[Text Boundary: Start]

Plans by Nicola Sturgeon to introduce Covid vaccine passports in Scotland have prompted concerns from the Scottish Human Rights Commission.
The group has written to Deputy First Minister John Swinney, who is responsible for Scotland’s recovery from Covid, to ask for a full assessment of the human rights issues affected by the plan.
Vaccine passports will come into effect from October 1, with Scots required to provide proof they have been double vaccinated to access nightclubs and large events like football matches.
Further details on the plan were revealed by Nicola Sturgeon on Tuesday, with the First Minister confirming under 18s will not be required to show proof of their vaccination status.
Call for assessment of impact of vaccine passports on human rights
The Scottish Human Rights Commission is urging the Scottish Government to set out how the vaccine passport scheme will comply with human rights requirements.
In particular, they say the Scottish Government should set out evidence to demonstrate that it meets the key human rights tests of necessity and proportionality.
This means governments to show their interference in people’s human rights are absolutely necessary to achieve their desired outcome – in this case using vaccine passports to protect public health.
Judith Robertson, chairwoman of the Scottish Human Rights Commission, is due to give evidence to the Scottish Parliament’s Covid-19 recovery committee on Thursday.
Commenting ahead of her appearance, she said: “The Scottish Government has a duty to take reasonable steps to minimise the risk to life and protect health.
“However, the measures taken to do so must also comply with the UK’s, and in turn Scotland’s, human rights obligations.
“The commission is urging the Scottish Government to demonstrate compliance with human rights requirements, aligning its practice with its stated commitment to embed human rights across all areas of the government’s work.”
The Scottish Government says it is taking an “equality and human rights approach” to ensure the policy “does not inadvertently disadvantage any community”.
A spokesperson said: “Ministers have had considerable engagement with equality, human rights and children’s stakeholders, representing each of the protected characteristics in the Equality Act.
Government defends impact on human rights
“This includes the Equality and Human Rights Commission, Scottish Human Rights Commission, the Children and Young People’s Commissioner, Amnesty International, the Scottish Refugee Council, Age Scotland and more.
“Their views and evidence have been taken into account and reflected in our impact assessments – Equality Impact Assessment (EQIA) and Children’s Rights and Wellbeing Impact Assessment (CRWIA) – which we will publish alongside regulations in the coming days.
“In our view, a vaccine certification scheme is a proportionate measure, which can help us to reduce transmission risks and to encourage uptake of the vaccine, while keeping late night venues and large events open for business.
“This is a very limited scheme and we hope this will allow businesses to remain open and prevent any further restrictions as we head into autumn and winter.”
It comes after we revealed how staff at one of Scotland’s largest care operators had been dismissed after refusing to receive the coronavirus vaccine.
Operator HC-One says that whilst 97% of staff have been vaccinated, those who have refused and who do not have an exemption on health grounds are being removed from their posts this week.

[Text Boundary: End]

» Assigned task A
Answer these questions from the article on vaccine passports in Scotland:
(i) From what date will vaccine passports come into effect?
(ii) Who chairs the Scottish Human Rights Commission?
(iii) What percentage of HC-One staff have been vaccinated?
» Assigned task B
Print the passage of the article on vaccine passports in Scotland from "This means governments" up to and including "human rights obligations.".

[Data listing Boundary: Start]

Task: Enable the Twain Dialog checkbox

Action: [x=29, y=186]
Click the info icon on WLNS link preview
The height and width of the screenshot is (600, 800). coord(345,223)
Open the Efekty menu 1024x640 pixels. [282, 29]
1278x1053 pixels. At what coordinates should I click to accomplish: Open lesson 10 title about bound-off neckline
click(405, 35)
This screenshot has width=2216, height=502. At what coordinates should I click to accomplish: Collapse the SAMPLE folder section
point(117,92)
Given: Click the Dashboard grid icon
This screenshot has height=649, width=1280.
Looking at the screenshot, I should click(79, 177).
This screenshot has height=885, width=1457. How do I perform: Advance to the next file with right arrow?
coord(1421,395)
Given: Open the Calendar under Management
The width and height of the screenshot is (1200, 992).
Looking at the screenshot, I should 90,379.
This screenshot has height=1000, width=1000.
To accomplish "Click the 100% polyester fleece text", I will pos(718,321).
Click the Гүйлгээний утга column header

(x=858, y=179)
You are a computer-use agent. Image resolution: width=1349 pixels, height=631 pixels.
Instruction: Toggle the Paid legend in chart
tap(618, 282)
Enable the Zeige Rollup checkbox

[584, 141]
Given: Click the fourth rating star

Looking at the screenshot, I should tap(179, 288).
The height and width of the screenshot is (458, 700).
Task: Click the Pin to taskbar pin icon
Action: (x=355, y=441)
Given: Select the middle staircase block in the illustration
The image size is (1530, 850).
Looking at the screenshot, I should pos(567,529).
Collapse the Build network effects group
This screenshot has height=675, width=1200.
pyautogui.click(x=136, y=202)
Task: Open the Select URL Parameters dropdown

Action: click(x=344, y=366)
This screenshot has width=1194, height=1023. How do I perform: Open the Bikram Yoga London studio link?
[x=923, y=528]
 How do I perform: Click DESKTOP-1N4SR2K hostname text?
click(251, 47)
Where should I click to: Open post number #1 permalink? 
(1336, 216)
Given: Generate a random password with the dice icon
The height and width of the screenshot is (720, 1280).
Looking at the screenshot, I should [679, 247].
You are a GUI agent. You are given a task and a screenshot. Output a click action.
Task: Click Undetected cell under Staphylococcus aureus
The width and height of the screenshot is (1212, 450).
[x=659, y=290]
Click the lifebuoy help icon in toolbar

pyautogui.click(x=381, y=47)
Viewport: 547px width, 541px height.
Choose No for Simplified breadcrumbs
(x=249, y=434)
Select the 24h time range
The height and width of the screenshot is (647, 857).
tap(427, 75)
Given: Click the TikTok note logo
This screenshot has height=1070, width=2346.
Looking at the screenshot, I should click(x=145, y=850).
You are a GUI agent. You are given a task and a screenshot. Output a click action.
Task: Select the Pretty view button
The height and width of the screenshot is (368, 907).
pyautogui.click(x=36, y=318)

[Data listing Boundary: End]

» Expected answer A
(i) October 1
(ii) Judith Robertson
(iii) 97%

» Expected answer B
This means governments to show their interference in people’s human rights are absolutely necessary to achieve their desired outcome – in this case using vaccine passports to protect public health.
Judith Robertson, chairwoman of the Scottish Human Rights Commission, is due to give evidence to the Scottish Parliament’s Covid-19 recovery committee on Thursday.
Commenting ahead of her appearance, she said: “The Scottish Government has a duty to take reasonable steps to minimise the risk to life and protect health.
“However, the measures taken to do so must also comply with the UK’s, and in turn Scotland’s, human rights obligations.